Interface element data:
----
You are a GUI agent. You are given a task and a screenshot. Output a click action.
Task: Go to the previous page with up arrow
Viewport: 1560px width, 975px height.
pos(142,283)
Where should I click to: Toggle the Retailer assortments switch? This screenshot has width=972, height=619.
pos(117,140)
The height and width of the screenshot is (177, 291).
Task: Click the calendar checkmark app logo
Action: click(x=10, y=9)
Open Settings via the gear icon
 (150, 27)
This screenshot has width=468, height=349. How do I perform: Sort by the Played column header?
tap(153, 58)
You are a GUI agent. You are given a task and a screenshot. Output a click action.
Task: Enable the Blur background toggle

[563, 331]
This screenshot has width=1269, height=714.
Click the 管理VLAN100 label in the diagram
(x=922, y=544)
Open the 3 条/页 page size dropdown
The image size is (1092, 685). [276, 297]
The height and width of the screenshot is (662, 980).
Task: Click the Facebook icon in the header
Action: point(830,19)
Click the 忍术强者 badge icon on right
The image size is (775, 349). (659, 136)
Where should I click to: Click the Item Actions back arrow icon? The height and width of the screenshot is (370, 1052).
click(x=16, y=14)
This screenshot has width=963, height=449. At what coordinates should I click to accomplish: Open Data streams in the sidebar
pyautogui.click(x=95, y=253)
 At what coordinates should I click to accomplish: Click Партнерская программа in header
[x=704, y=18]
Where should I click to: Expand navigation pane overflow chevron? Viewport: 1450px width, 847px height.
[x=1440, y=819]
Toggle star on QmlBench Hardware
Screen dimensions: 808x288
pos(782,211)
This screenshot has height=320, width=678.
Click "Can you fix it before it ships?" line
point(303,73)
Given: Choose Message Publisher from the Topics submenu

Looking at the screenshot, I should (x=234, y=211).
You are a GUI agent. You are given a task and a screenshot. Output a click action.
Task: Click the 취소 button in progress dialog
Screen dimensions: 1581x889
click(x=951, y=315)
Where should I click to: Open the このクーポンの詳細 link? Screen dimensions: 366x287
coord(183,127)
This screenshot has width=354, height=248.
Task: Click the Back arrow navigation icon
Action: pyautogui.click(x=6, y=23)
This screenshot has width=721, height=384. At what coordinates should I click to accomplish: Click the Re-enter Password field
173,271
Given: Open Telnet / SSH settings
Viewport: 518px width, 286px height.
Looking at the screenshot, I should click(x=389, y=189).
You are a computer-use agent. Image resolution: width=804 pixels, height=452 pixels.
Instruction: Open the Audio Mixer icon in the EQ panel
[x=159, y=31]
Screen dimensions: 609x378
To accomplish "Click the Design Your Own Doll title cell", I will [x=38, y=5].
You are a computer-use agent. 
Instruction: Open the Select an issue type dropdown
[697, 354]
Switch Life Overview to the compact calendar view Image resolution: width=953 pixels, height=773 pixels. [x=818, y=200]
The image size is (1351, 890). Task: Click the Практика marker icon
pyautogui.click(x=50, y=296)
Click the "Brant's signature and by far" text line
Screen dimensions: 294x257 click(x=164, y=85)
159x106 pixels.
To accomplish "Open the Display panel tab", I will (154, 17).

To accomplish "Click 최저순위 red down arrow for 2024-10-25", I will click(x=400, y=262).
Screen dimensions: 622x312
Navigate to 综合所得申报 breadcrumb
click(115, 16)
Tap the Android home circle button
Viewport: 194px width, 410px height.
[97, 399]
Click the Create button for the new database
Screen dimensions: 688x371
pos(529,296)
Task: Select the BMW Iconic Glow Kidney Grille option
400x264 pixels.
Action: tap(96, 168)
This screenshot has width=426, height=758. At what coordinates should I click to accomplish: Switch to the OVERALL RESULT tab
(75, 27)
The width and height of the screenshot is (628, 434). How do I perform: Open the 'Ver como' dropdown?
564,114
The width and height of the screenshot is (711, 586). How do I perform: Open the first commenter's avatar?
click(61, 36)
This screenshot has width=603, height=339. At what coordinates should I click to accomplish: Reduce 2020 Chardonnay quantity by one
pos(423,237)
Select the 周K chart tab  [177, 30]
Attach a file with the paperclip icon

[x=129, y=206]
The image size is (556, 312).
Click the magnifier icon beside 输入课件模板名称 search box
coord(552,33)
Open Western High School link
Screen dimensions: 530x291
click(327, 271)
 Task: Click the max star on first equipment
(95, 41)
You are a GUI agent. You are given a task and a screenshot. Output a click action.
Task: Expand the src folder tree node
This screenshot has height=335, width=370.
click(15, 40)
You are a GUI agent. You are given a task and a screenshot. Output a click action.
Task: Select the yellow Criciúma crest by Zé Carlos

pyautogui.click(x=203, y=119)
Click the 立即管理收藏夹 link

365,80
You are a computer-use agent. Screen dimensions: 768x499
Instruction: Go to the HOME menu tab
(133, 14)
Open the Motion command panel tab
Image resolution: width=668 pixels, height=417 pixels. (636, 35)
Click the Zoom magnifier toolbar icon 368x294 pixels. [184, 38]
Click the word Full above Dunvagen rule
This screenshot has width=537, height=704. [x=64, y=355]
----
STATED EXERCISE:
Please rewrite the data above, replacing "GUI agent" with "desktop assistant" in every entry and leaving everything else as it is.

OUTPUT FOR THIS EXERCISE:
You are a desktop assistant. You are given a task and a screenshot. Output a click action.
Task: Go to the previous page with up arrow
Viewport: 1560px width, 975px height.
pos(142,283)
Where should I click to: Toggle the Retailer assortments switch? This screenshot has width=972, height=619.
pos(117,140)
The height and width of the screenshot is (177, 291).
Task: Click the calendar checkmark app logo
Action: click(x=10, y=9)
Open Settings via the gear icon
 (150, 27)
This screenshot has width=468, height=349. How do I perform: Sort by the Played column header?
tap(153, 58)
You are a desktop assistant. You are given a task and a screenshot. Output a click action.
Task: Enable the Blur background toggle

[563, 331]
This screenshot has width=1269, height=714.
Click the 管理VLAN100 label in the diagram
(x=922, y=544)
Open the 3 条/页 page size dropdown
The image size is (1092, 685). [276, 297]
The height and width of the screenshot is (662, 980).
Task: Click the Facebook icon in the header
Action: point(830,19)
Click the 忍术强者 badge icon on right
The image size is (775, 349). (659, 136)
Where should I click to: Click the Item Actions back arrow icon? The height and width of the screenshot is (370, 1052).
click(x=16, y=14)
This screenshot has width=963, height=449. At what coordinates should I click to accomplish: Open Data streams in the sidebar
pyautogui.click(x=95, y=253)
 At what coordinates should I click to accomplish: Click Партнерская программа in header
[x=704, y=18]
Where should I click to: Expand navigation pane overflow chevron? Viewport: 1450px width, 847px height.
[x=1440, y=819]
Toggle star on QmlBench Hardware
Screen dimensions: 808x288
pos(782,211)
This screenshot has height=320, width=678.
Click "Can you fix it before it ships?" line
point(303,73)
Given: Choose Message Publisher from the Topics submenu

Looking at the screenshot, I should (x=234, y=211).
You are a desktop assistant. You are given a task and a screenshot. Output a click action.
Task: Click the 취소 button in progress dialog
Screen dimensions: 1581x889
click(x=951, y=315)
Where should I click to: Open the このクーポンの詳細 link? Screen dimensions: 366x287
coord(183,127)
This screenshot has width=354, height=248.
Task: Click the Back arrow navigation icon
Action: pyautogui.click(x=6, y=23)
This screenshot has width=721, height=384. At what coordinates should I click to accomplish: Click the Re-enter Password field
173,271
Given: Open Telnet / SSH settings
Viewport: 518px width, 286px height.
Looking at the screenshot, I should click(x=389, y=189).
You are a computer-use agent. Image resolution: width=804 pixels, height=452 pixels.
Instruction: Open the Audio Mixer icon in the EQ panel
[x=159, y=31]
Screen dimensions: 609x378
To accomplish "Click the Design Your Own Doll title cell", I will [x=38, y=5].
You are a computer-use agent. 
Instruction: Open the Select an issue type dropdown
[697, 354]
Switch Life Overview to the compact calendar view Image resolution: width=953 pixels, height=773 pixels. [x=818, y=200]
The image size is (1351, 890). Task: Click the Практика marker icon
pyautogui.click(x=50, y=296)
Click the "Brant's signature and by far" text line
Screen dimensions: 294x257 click(x=164, y=85)
159x106 pixels.
To accomplish "Open the Display panel tab", I will (154, 17).

To accomplish "Click 최저순위 red down arrow for 2024-10-25", I will click(x=400, y=262).
Screen dimensions: 622x312
Navigate to 综合所得申报 breadcrumb
click(115, 16)
Tap the Android home circle button
Viewport: 194px width, 410px height.
[97, 399]
Click the Create button for the new database
Screen dimensions: 688x371
pos(529,296)
Task: Select the BMW Iconic Glow Kidney Grille option
400x264 pixels.
Action: tap(96, 168)
This screenshot has width=426, height=758. At what coordinates should I click to accomplish: Switch to the OVERALL RESULT tab
(75, 27)
The width and height of the screenshot is (628, 434). How do I perform: Open the 'Ver como' dropdown?
564,114
The width and height of the screenshot is (711, 586). How do I perform: Open the first commenter's avatar?
click(61, 36)
This screenshot has width=603, height=339. At what coordinates should I click to accomplish: Reduce 2020 Chardonnay quantity by one
pos(423,237)
Select the 周K chart tab  [177, 30]
Attach a file with the paperclip icon

[x=129, y=206]
The image size is (556, 312).
Click the magnifier icon beside 输入课件模板名称 search box
coord(552,33)
Open Western High School link
Screen dimensions: 530x291
click(327, 271)
 Task: Click the max star on first equipment
(95, 41)
You are a desktop assistant. You are given a task and a screenshot. Output a click action.
Task: Expand the src folder tree node
This screenshot has height=335, width=370.
click(15, 40)
You are a desktop assistant. You are given a task and a screenshot. Output a click action.
Task: Select the yellow Criciúma crest by Zé Carlos

pyautogui.click(x=203, y=119)
Click the 立即管理收藏夹 link

365,80
You are a computer-use agent. Screen dimensions: 768x499
Instruction: Go to the HOME menu tab
(133, 14)
Open the Motion command panel tab
Image resolution: width=668 pixels, height=417 pixels. (636, 35)
Click the Zoom magnifier toolbar icon 368x294 pixels. [184, 38]
Click the word Full above Dunvagen rule
This screenshot has width=537, height=704. [x=64, y=355]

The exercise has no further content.